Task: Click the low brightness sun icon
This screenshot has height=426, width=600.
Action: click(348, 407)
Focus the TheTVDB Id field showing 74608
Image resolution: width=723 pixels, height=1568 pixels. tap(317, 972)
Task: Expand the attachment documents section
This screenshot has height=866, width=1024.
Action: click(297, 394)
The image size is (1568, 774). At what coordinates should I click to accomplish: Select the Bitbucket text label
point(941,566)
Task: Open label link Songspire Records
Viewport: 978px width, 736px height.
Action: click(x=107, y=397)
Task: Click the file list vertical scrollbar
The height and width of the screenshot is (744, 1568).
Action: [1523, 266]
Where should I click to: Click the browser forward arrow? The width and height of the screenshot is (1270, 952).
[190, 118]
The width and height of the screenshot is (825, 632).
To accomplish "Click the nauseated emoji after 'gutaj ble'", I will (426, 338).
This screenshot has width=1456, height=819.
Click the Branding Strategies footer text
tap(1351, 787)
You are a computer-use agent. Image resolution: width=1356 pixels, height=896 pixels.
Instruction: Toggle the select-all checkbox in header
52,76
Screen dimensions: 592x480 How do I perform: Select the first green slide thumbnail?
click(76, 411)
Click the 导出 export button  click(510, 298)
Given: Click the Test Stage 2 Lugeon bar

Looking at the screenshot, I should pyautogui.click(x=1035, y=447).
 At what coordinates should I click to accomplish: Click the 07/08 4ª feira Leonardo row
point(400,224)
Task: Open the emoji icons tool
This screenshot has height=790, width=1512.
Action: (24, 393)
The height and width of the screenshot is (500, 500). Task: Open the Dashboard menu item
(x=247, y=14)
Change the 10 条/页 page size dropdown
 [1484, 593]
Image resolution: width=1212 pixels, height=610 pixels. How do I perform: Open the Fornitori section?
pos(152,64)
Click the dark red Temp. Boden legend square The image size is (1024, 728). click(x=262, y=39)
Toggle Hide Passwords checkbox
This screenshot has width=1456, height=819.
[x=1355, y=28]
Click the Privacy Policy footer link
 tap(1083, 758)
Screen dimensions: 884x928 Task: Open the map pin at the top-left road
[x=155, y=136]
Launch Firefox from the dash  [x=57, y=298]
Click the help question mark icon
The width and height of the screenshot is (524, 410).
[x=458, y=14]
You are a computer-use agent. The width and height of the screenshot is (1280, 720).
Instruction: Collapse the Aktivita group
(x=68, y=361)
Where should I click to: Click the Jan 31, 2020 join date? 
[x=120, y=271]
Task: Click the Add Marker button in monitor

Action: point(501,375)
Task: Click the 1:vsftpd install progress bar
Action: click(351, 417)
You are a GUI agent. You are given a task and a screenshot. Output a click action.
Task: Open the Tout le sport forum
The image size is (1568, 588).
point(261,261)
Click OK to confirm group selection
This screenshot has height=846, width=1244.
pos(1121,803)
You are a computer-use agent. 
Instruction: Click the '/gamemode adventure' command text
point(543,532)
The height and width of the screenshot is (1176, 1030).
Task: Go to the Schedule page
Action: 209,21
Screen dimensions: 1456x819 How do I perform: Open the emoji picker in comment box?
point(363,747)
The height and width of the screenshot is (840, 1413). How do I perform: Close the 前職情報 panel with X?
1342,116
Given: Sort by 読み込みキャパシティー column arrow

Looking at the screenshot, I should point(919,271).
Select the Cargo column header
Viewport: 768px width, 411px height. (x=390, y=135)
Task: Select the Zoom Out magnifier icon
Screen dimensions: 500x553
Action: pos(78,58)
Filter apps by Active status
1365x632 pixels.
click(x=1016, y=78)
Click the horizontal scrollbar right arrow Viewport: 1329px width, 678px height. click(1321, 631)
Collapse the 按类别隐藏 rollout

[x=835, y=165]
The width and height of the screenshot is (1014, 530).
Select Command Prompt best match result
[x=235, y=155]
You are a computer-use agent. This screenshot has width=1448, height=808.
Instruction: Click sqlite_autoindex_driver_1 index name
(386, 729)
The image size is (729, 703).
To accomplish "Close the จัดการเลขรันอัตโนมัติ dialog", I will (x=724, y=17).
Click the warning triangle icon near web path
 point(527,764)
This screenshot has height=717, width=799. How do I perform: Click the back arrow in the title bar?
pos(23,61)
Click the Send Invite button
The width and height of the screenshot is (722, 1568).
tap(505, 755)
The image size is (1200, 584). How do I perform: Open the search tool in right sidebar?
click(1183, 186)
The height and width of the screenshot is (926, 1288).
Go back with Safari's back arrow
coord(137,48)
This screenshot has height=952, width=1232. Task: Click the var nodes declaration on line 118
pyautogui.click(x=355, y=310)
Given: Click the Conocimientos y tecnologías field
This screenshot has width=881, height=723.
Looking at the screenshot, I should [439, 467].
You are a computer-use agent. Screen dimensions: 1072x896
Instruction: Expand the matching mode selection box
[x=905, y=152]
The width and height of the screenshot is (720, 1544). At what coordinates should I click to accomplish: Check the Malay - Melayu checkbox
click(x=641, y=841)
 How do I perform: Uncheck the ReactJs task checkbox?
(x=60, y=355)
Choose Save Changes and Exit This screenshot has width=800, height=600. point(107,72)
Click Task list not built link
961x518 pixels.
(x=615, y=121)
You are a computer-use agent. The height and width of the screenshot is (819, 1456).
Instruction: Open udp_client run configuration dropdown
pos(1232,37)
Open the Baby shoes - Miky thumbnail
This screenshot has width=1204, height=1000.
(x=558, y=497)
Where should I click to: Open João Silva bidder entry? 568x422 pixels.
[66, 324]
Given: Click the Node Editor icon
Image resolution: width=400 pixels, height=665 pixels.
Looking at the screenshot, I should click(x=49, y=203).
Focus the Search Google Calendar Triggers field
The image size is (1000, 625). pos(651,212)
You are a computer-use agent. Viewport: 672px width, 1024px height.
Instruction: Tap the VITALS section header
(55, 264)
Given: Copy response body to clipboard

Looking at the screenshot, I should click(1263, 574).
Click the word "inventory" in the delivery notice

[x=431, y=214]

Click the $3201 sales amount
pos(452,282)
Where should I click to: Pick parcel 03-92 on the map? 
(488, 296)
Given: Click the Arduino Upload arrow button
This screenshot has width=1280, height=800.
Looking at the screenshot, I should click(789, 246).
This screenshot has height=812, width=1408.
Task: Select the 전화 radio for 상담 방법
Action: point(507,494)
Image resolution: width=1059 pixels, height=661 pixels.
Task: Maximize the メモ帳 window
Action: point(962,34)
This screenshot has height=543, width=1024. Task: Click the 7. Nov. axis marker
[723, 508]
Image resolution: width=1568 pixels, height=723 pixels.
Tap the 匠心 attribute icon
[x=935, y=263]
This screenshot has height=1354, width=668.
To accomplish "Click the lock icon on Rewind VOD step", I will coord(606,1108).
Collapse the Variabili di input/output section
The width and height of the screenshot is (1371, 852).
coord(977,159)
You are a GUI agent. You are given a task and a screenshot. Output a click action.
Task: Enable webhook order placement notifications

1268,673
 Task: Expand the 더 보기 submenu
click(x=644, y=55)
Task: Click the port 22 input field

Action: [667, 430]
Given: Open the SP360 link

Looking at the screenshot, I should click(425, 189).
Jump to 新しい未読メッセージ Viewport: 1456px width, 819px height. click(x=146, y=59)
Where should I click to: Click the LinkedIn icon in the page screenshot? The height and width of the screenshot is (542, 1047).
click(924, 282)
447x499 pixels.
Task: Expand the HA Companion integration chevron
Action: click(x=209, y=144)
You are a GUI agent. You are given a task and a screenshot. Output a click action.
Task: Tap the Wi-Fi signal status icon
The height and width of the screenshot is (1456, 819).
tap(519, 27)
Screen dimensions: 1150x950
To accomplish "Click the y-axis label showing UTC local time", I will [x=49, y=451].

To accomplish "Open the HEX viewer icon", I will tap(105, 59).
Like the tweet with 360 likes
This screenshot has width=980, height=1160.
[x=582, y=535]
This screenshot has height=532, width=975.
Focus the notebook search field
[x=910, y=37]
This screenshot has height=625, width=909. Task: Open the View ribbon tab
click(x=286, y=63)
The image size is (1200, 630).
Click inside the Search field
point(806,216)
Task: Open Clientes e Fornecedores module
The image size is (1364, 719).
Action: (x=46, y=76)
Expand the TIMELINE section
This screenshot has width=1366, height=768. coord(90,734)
────────────────────
## WHAT NEEDS TO BE DONE
Locate every line in the entries above that contains the string "Focus". Matching is case-sensitive.

## COMPLETE OUTPUT
Focus the TheTVDB Id field showing 74608
Focus the Search Google Calendar Triggers field
Focus the notebook search field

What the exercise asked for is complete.